> _Given text_
The thermal-hydraulic behavior of the reactor coolant system is simulated with a fully non-equilibrium two fluid model (three conservation equations for the vapor phase and three conservation equations for the liquid phase) in one-dimensional approximation.  

The KORSAR code also provides for prediction of changes in the soluble poison (boric acid) concentration, dissolution of noncondensable gases in the liquid phase, their transport in the both phases, degassing under certain liquid phase conditions, and effect of noncondensables on the heat transfer behavior. 

The unsteady state heat transfer in heat conduction structures is predicted in one- and two-dimensional approximations.

Unsteady-state calculations of neutron processes in pressurized water reactor cores are carried out in a quasi-spatial approximation using a point reactor neutron kinetics model with an arbitrary number of delayed neutron precursor groups, or such calculations are performed using the 3D spatial distribution of neutron fluxes in the core with a two-group  diffusion approximation.

> _Goal 1_
Answer these from the KORSAR code description:
(a) How many conservation equations does the two-fluid model use for the vapor phase?
(b) Which soluble poison does the code track the concentration of?
(c) In what approximations is unsteady-state heat transfer in heat conduction structures predicted?
> _Goal 2_
Write the next few sentences of the KORSAR code description, picking up after its last sentence.
The items that come after this passage were taken from a different source.

> _Stored data_
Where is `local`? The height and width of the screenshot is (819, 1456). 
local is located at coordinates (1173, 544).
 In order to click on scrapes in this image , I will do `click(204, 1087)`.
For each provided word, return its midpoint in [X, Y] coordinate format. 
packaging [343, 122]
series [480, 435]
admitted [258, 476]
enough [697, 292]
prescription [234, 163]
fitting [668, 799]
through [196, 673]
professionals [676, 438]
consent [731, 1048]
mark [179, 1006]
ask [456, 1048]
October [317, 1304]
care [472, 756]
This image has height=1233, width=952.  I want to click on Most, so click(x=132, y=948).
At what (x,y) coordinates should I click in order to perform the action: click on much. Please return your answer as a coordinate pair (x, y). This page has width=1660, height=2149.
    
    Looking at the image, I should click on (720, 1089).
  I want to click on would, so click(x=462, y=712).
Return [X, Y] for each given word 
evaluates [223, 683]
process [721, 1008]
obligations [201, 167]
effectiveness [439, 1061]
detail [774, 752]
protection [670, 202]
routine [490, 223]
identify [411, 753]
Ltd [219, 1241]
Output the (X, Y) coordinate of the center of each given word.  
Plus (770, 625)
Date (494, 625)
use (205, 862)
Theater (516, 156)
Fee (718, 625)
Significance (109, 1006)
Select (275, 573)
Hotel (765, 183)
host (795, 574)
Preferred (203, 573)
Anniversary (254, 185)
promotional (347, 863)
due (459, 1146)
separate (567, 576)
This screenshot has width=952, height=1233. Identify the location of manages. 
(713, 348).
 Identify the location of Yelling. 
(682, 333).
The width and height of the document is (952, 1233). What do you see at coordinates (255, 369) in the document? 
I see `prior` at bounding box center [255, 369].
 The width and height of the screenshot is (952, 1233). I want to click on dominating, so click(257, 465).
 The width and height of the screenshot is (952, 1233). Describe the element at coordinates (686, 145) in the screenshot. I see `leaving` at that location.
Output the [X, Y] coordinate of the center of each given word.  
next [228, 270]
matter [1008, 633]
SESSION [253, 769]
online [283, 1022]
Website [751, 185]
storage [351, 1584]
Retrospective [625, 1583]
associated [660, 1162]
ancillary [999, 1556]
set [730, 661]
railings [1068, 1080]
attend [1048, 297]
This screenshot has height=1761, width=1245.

> _Response 1_
(a) Three.
(b) Boric acid.
(c) One- and two-dimensional approximations.

> _Response 2_
Lumped parameter models are mainly used for calculating the processes in plant equipment (centrifugal pump, accumulator, etc.).

Dedicated mathematical models were developed and implemented into the code to describe the following specific effects:

  • critical break flow,
  • countercurrent flow limitation of water and water vapor [5],
  • critical heat flux in steam generating pipelines and fuel rod bundles,
  • reflooding,
  • two-fluid flow stratification in horizontal pipes [4],
  • radiative heat transfer.